O assunto promete ganhar força a partir do dia 18 de março, quando a CTNBio fará audiência pública sobre o arroz geneticamente modificado da Bayer. Diferentemente do que ocorre com a soja e o milho, que passam por processamento industrial para virar ração ou óleo, com o arroz poderemos ter, pela primeira vez, um produto geneticamente modificado que irá diretamente do campo para o prato do brasileiro. E seremos os primeiros no mundo a consumir o arroz transgênico, já que o produto da Bayer não está aprovado em nenhum outro país.
A correta identificação dos produtos transgênicos dá aos consumidores a liberdade de escolha e à sociedade civil e à indústria de alimentos a chance de responder aos brasileiros a pergunta óbvia: o que são transgênicos?

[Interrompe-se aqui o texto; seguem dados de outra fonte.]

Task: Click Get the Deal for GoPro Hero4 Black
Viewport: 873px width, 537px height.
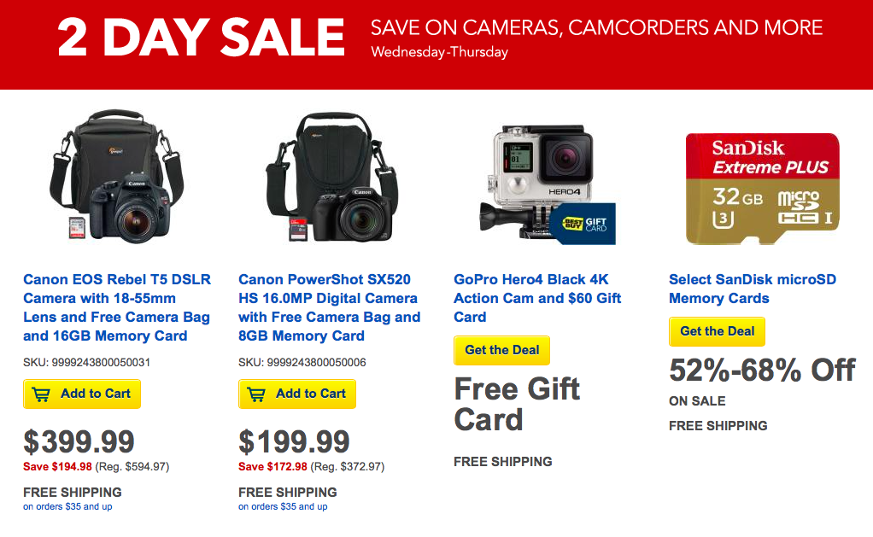Action: [501, 350]
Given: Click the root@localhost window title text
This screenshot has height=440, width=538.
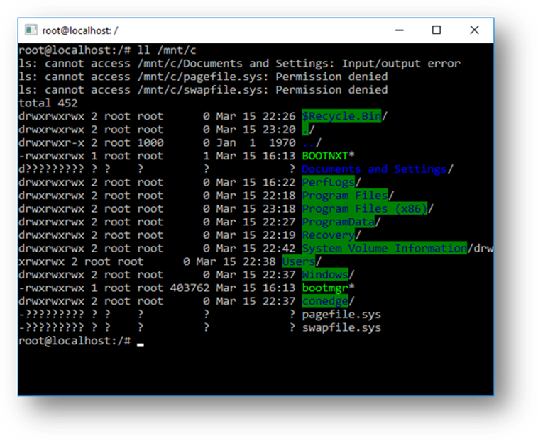Looking at the screenshot, I should click(80, 30).
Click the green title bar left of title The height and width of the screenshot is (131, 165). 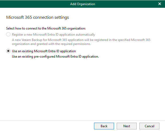[35, 4]
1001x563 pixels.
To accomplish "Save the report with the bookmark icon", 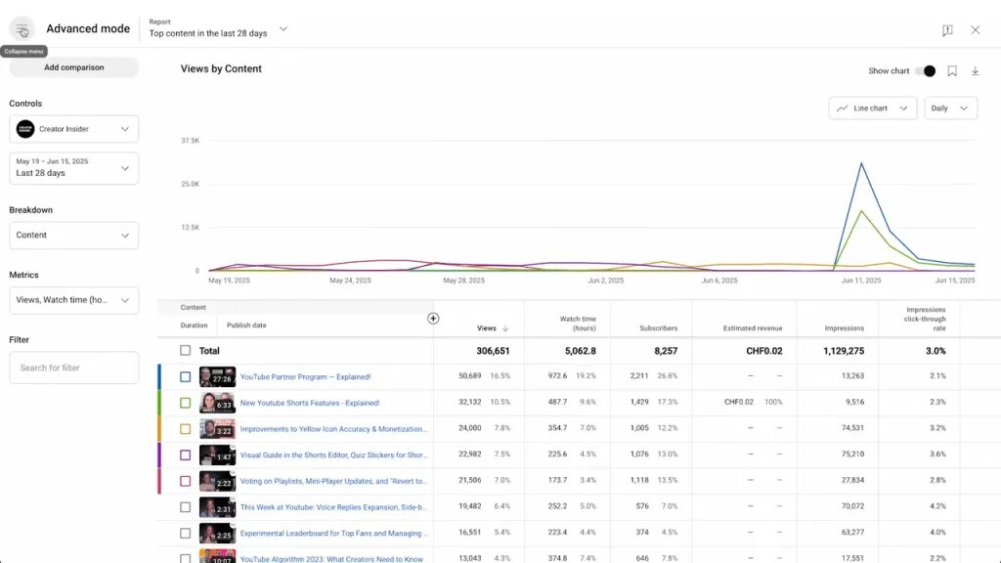I will (952, 70).
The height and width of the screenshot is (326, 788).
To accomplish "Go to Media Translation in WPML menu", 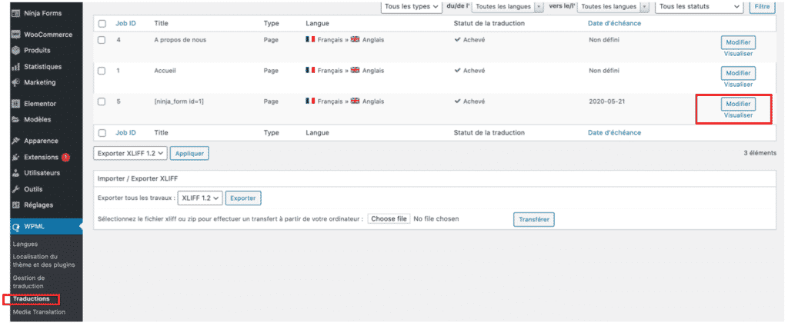I will point(38,311).
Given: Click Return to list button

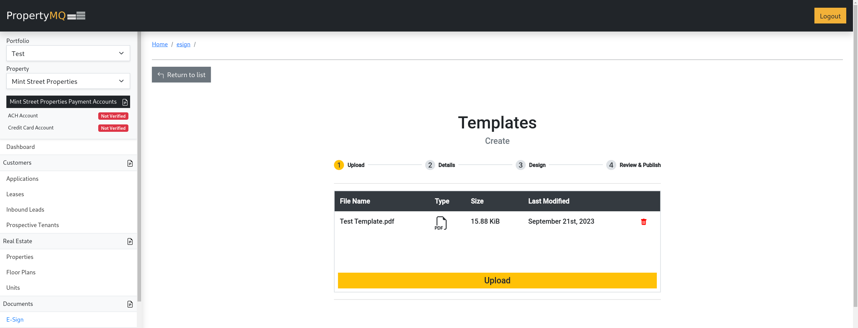Looking at the screenshot, I should coord(181,75).
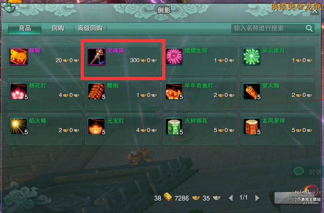Select the 舞狮 lion dance item icon
This screenshot has width=324, height=213.
[x=19, y=56]
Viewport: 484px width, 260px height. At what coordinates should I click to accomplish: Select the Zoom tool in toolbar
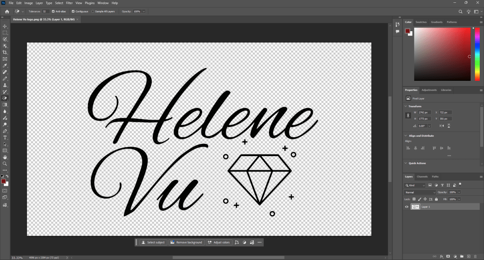[x=5, y=163]
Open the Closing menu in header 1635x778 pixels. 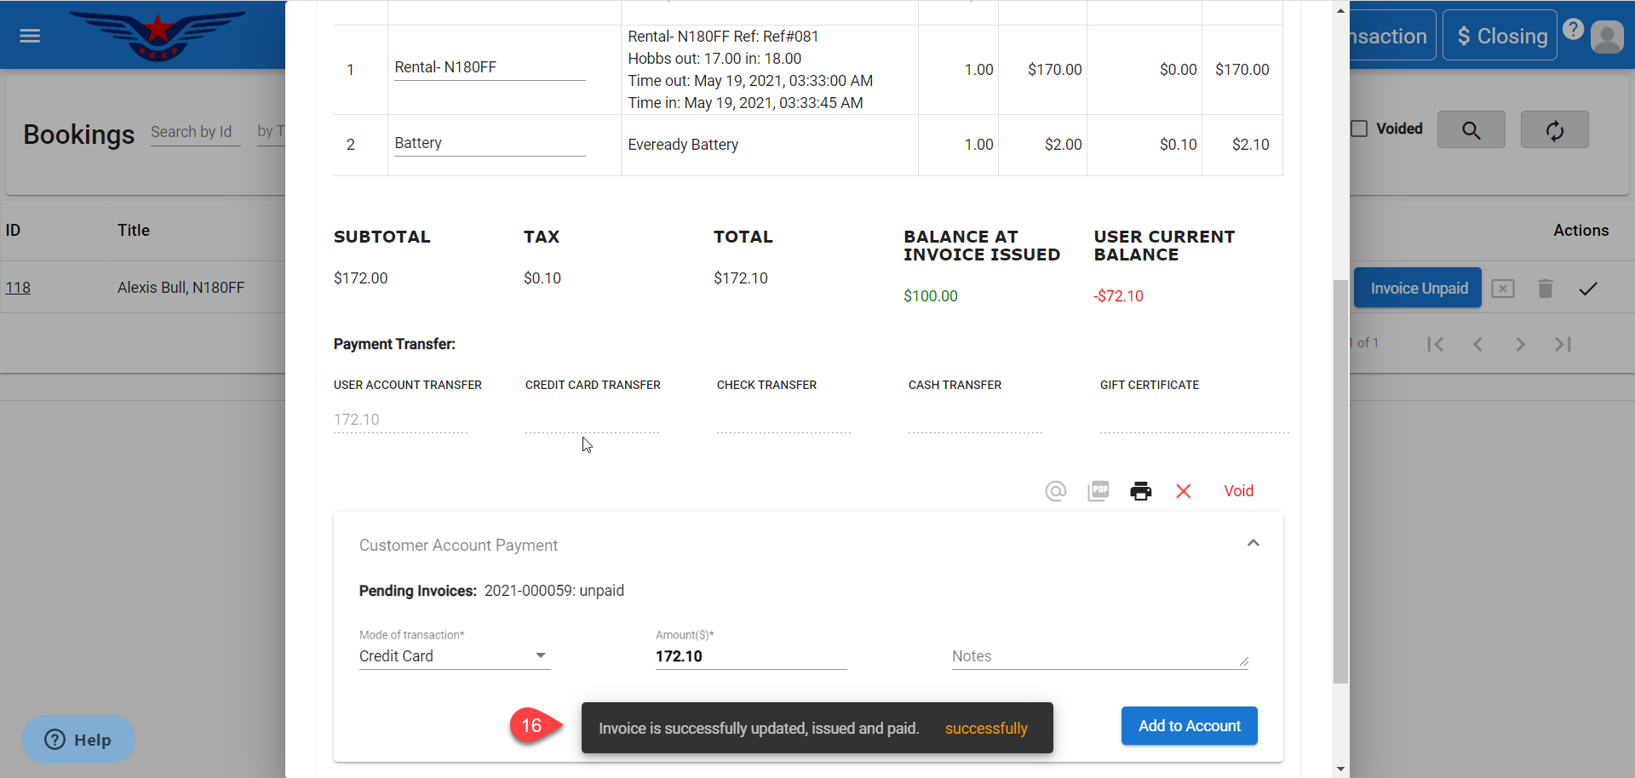(x=1500, y=36)
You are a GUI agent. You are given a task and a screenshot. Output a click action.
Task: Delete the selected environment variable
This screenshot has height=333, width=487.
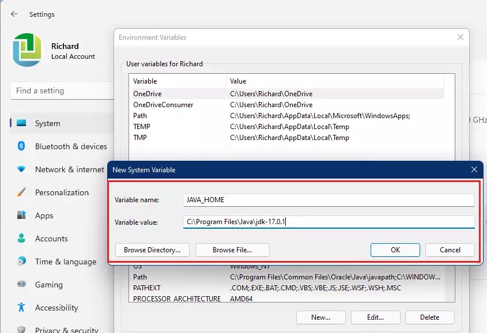430,317
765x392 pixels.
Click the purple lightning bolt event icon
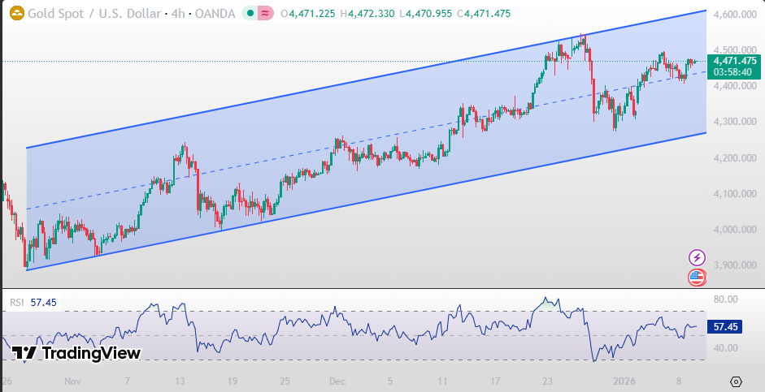point(697,257)
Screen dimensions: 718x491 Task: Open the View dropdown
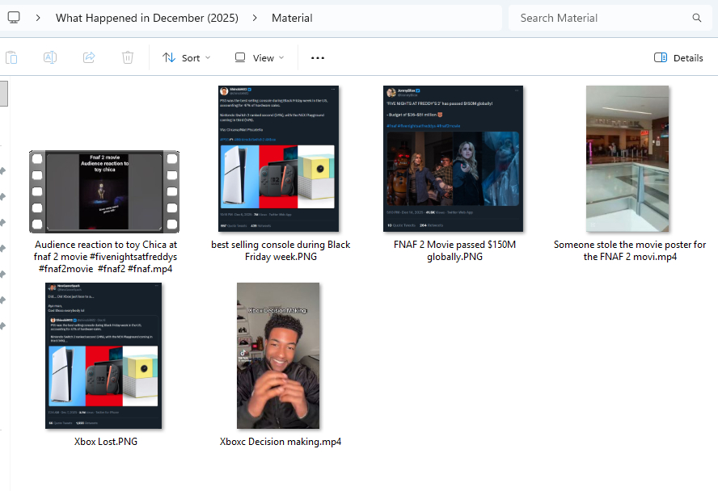[259, 58]
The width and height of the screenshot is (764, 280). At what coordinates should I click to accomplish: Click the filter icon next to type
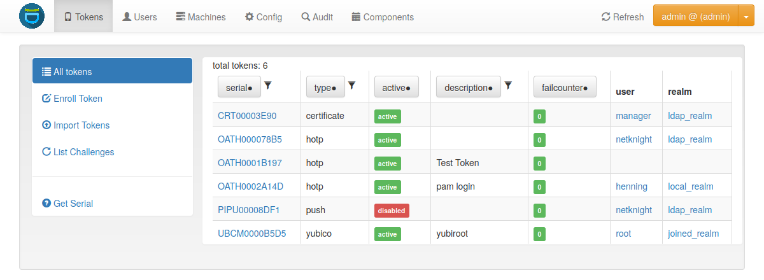pyautogui.click(x=351, y=85)
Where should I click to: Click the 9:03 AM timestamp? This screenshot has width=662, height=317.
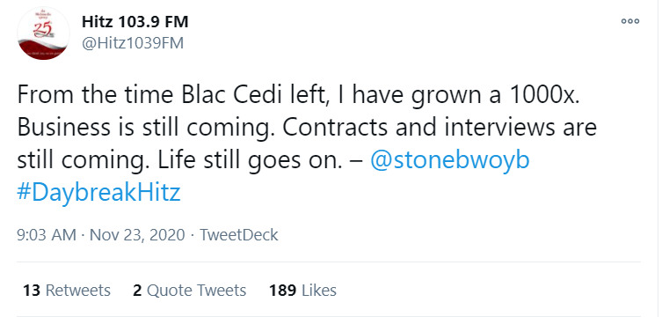coord(47,234)
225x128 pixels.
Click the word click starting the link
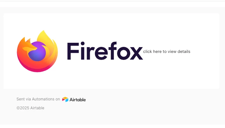coord(148,51)
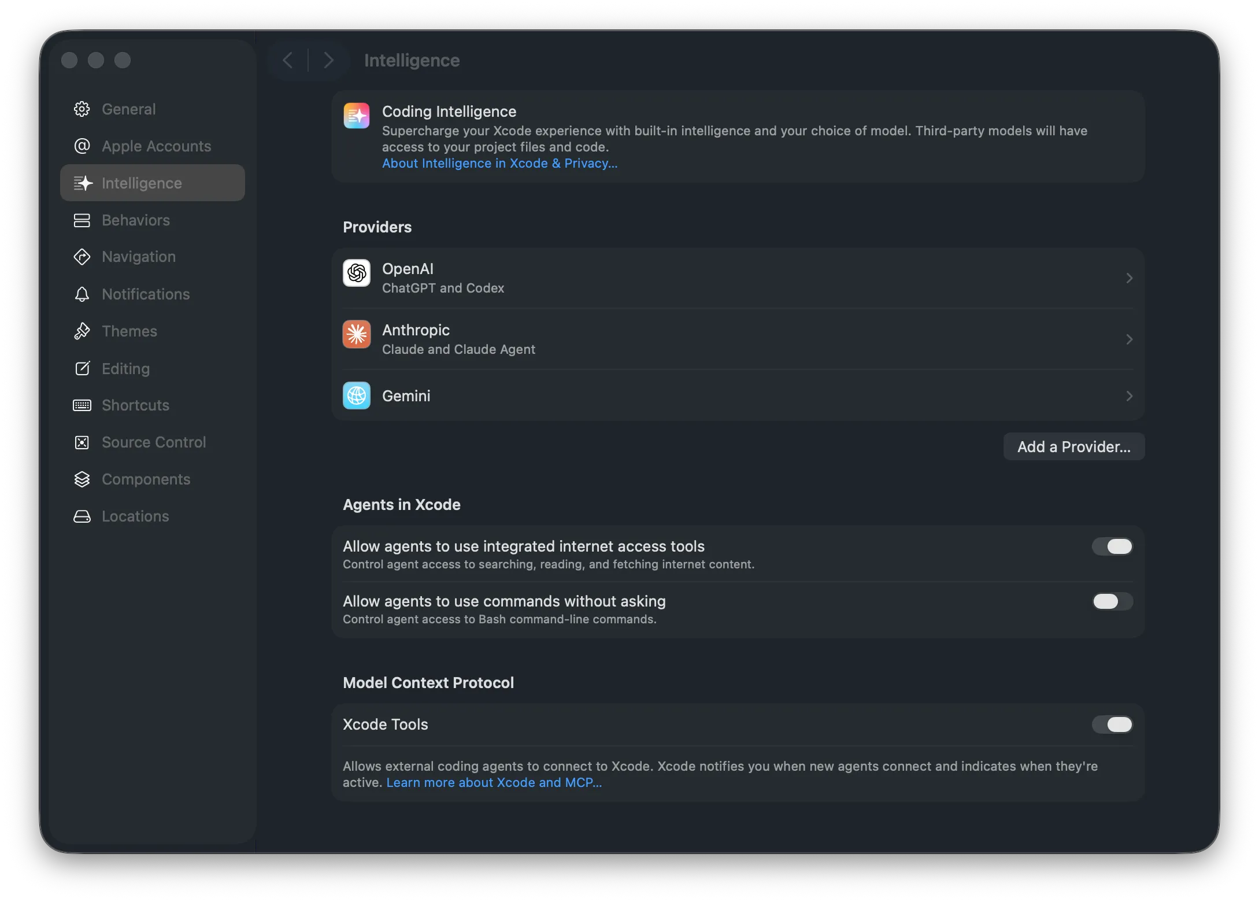Viewport: 1259px width, 902px height.
Task: Open Themes via the paintbrush icon
Action: coord(83,331)
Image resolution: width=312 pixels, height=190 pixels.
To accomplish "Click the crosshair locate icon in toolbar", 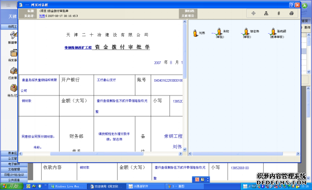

As pessoas aprenderam a ler rótulos e procuram se informar sobre as substâncias ali indicadas. Se os transgênicos são tão seguros quanto afirmam as empresas que desenvolvem essa tecnologia, que sejam identificados nos alimentos que os contêm. E os consumidores se informarão sobre o assunto, como o fazem hoje para saber os teores de gordura trans, carboidratos e sódio dos alimentos. Anos atrás, a indústria também resistiu a dar esse tipo de informação.
Na verdade, ao final da guerra pela liberação dos transgênicos, quando foi aprovada no Congresso a Lei de Biossegurança, as condições para a “pax transgênica” que deveriam ser seguidas nunca foram respeitadas -a correta identificação dos produtos que contivessem transgênicos e a garantia da coexistência da sua produção com a convencional e/ou a orgânica.
E, como em toda guerra, a maior parte do ônus fica com a sociedade civil, que é obrigada a conviver com a negação de um direito básico: saber o que está comendo.
Indicar nos rótulos aqueles alimentos que de alguma forma têm organismos geneticamente modificados em sua composição é o caminho para que a população brasileira entre de vez nesse debate. Que a decisão dos brasileiros se dê em meio ao excesso de informação, não sob sua escassez.
RAFAEL CRUZ, cientista social, é coordenador da campanha de engenharia genética do Greenpeace. SÉRGIO LEITÃO, advogado, é diretor de campanhas do Greenpeace. Foi diretor do Instituto Socioambiental.
* Artigo originalmente publicado na Folha de S.Paulo, 13/03/2009.